There are a number of compelling reasons to properly test a research code:

Whilst testing might seem like an intimidating topic the chances are you’re already doing testing in some form. No matter the level of experience, no programmer ever just sits down and writes some code, is perfectly confident that sit works and proceeds to use it straight away in research. Instead development is in practice more piecemeal - you generally think about a simple input and the expected output then write some simple code that works. Then, iteratively, you think about more complicated example inputs and outputs and flesh out the code until those work as well. When developers talk about testing all this means is formalising the above process and making it automatically repeatable on demand.
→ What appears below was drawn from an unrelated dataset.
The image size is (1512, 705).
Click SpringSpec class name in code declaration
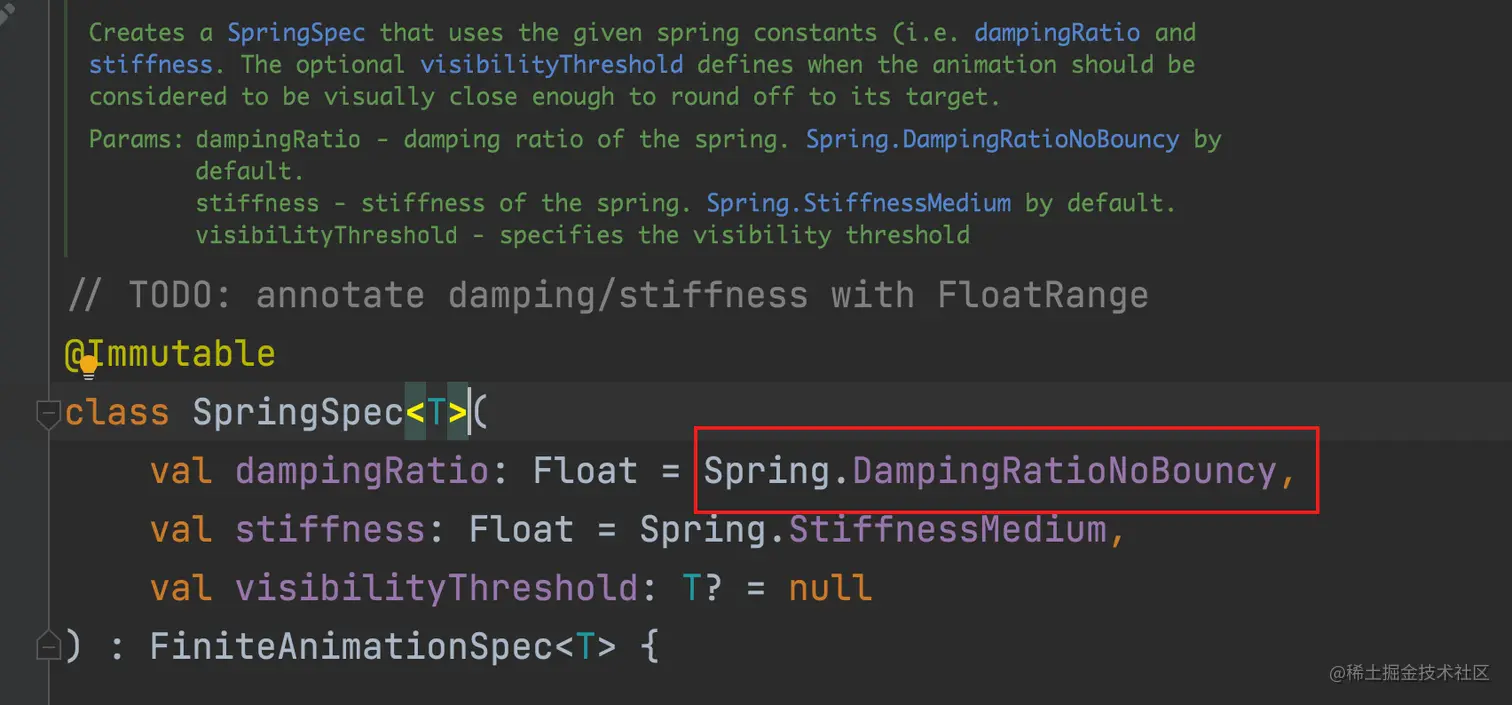pos(297,412)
This has numerous advantages over a more ad hoc approach:

As you’re performing checks on your code anyway it’s worth putting in the time to formalise your tests and take advantage of the above.

A Hypothetical Scenario

Your supervisor has tasked you with implementing an obscure statistical method to use for some data analysis. Wanting to avoid unnecessary work you check online to see if an implementation exists. Success! Another researcher has already implemented and published the code.
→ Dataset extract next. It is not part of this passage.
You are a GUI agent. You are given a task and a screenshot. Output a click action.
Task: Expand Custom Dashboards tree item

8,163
You move to hit the download button, but a worrying thought occurs. How do you know this code is right? You don’t know the author or his level of programming skill. Why should you trust the code?
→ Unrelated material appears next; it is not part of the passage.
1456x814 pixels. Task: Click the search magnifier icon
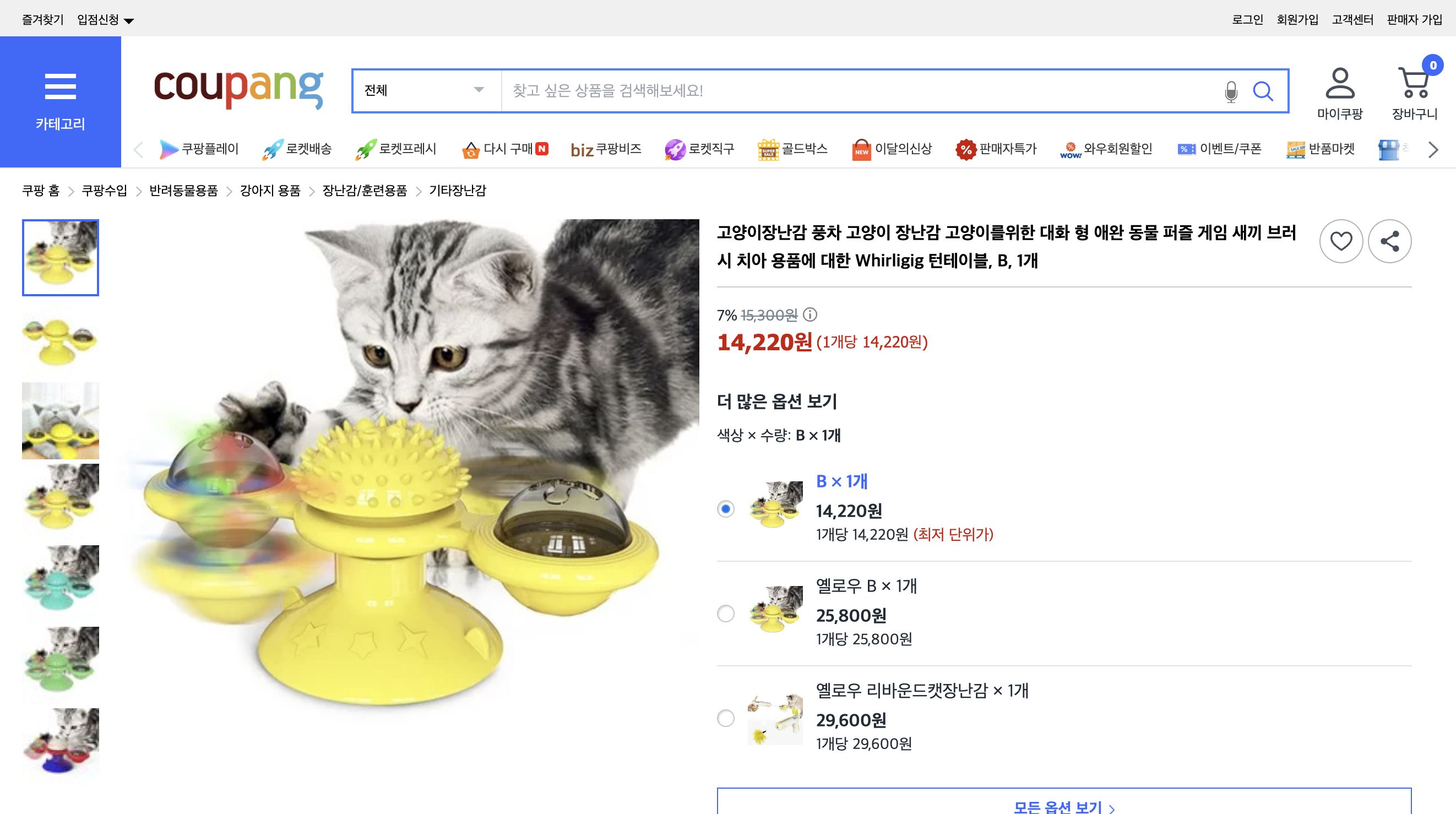(1264, 91)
Now turn this question on its head. Why should your colleagues or supervisor trust any implementation of the method that you write? Why should you trust work you did a year ago? What about a reviewer for a paper?

This scenario illustrates the sociological value of automated testing. If published code has tests then you have instant assurance that its authors have invested time in the checking the correctness of their code. You can even see exactly the tests they’ve tried and add your own if you’re not satisfied. Conversely, any code that lacks tests should be viewed with suspicion as you have no record of what quality assurance steps have been taken.

Types of Testing

This isn’t a topic we will discuss in much detail but is worth mentioning as the jargon here can be another factor that is intimidating. In fact there are entire websites dedicated to explaining the different types of testing. Ultimately, however there are only a few types of testing that we need to worry about.

Unit Testing

The main type of testing kind we will be dealing with in this course. Unit testing refers to taking a component of a program and testing it in isolation. Generally this means testing an individual class or function. This is part of the reason that testing encourages more modular and sustainable code development. You’re encouraged to write your code into functionally independent components that can be easily unit tested.

Functional Testing

Unlike unit testing that focuses on independent parts of the system, functional testing checks the compliance of the system overall against a defined set of criteria. In other words does the software as a whole do what it’s supposed to do?

Regression Testing

This refers to the practice of running previously written tests whenever a new change is introduced to the code. This is good to do even when making seemingly insignificant changes. Carrying out regression testing allows you to remain confident that your code is functioning as expected even as it grows in complexity and capability.

Testing Done Right

It’s important to be clear about what software tests are able to provide and what they can’t. Unfortunately it isn’t possible to write tests that completely guarantee that your code is bug free or provides a one hundred percent faithful implementation of a particular model. In fact it’s perfectly possible to write an impressive looking collection of tests that have very little value at all. What should be the aim therefore when developing software tests?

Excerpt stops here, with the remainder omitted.